START

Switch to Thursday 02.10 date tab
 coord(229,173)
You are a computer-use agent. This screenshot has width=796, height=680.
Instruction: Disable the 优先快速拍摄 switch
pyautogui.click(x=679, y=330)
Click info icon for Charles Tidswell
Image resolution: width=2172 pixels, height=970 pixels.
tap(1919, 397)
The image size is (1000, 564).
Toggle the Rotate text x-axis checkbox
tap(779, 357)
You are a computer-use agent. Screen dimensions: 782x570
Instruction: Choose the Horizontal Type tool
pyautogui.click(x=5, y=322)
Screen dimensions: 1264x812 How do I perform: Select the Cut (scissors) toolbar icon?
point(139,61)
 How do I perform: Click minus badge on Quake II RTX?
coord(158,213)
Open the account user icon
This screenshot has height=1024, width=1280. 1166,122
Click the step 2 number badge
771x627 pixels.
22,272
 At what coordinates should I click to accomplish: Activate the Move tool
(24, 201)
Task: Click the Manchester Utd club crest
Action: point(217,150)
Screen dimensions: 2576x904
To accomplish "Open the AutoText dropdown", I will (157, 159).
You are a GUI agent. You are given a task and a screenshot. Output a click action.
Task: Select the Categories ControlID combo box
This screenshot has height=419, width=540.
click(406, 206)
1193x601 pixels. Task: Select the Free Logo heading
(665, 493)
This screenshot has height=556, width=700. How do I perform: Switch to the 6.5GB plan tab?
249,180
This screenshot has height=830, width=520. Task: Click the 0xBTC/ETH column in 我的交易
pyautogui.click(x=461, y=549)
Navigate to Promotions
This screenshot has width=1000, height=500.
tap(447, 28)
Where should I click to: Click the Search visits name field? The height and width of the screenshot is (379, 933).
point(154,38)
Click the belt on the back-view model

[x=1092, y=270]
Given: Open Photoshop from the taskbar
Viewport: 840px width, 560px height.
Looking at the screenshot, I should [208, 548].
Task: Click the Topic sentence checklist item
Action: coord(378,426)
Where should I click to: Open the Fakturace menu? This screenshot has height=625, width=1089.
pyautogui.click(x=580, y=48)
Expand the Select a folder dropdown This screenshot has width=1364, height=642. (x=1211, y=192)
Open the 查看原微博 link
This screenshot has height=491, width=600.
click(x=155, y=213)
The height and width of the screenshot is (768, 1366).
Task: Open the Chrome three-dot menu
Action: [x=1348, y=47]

END

Set out every line of the listing above as a numbered list, leaving out any blank lines.

## Task result
1. Switch to Thursday 02.10 date tab
2.  coord(229,173)
3. You are a computer-use agent. This screenshot has width=796, height=680.
4. Instruction: Disable the 优先快速拍摄 switch
5. pyautogui.click(x=679, y=330)
6. Click info icon for Charles Tidswell
7. Image resolution: width=2172 pixels, height=970 pixels.
8. tap(1919, 397)
9. The image size is (1000, 564).
10. Toggle the Rotate text x-axis checkbox
11. tap(779, 357)
12. You are a computer-use agent. Screen dimensions: 782x570
13. Instruction: Choose the Horizontal Type tool
14. pyautogui.click(x=5, y=322)
15. Screen dimensions: 1264x812 How do I perform: Select the Cut (scissors) toolbar icon?
16. point(139,61)
17.  How do I perform: Click minus badge on Quake II RTX?
18. coord(158,213)
19. Open the account user icon
20. This screenshot has height=1024, width=1280. 1166,122
21. Click the step 2 number badge
22. 771x627 pixels.
23. 22,272
24.  At what coordinates should I click to accomplish: Activate the Move tool
25. (24, 201)
26. Task: Click the Manchester Utd club crest
27. Action: point(217,150)
28. Screen dimensions: 2576x904
29. To accomplish "Open the AutoText dropdown", I will (157, 159).
30. You are a GUI agent. You are given a task and a screenshot. Output a click action.
31. Task: Select the Categories ControlID combo box
32. This screenshot has height=419, width=540.
33. click(406, 206)
34. 1193x601 pixels. Task: Select the Free Logo heading
35. (665, 493)
36. This screenshot has height=556, width=700. How do I perform: Switch to the 6.5GB plan tab?
37. 249,180
38. This screenshot has height=830, width=520. Task: Click the 0xBTC/ETH column in 我的交易
39. pyautogui.click(x=461, y=549)
40. Navigate to Promotions
41. This screenshot has width=1000, height=500.
42. tap(447, 28)
43. Where should I click to: Click the Search visits name field? The height and width of the screenshot is (379, 933).
44. point(154,38)
45. Click the belt on the back-view model
46. [x=1092, y=270]
47. Given: Open Photoshop from the taskbar
48. Viewport: 840px width, 560px height.
49. Looking at the screenshot, I should [208, 548].
50. Task: Click the Topic sentence checklist item
51. Action: coord(378,426)
52. Where should I click to: Open the Fakturace menu? This screenshot has height=625, width=1089.
53. pyautogui.click(x=580, y=48)
54. Expand the Select a folder dropdown This screenshot has width=1364, height=642. (x=1211, y=192)
55. Open the 查看原微博 link
56. This screenshot has height=491, width=600.
57. click(x=155, y=213)
58. The height and width of the screenshot is (768, 1366).
59. Task: Open the Chrome three-dot menu
60. Action: [x=1348, y=47]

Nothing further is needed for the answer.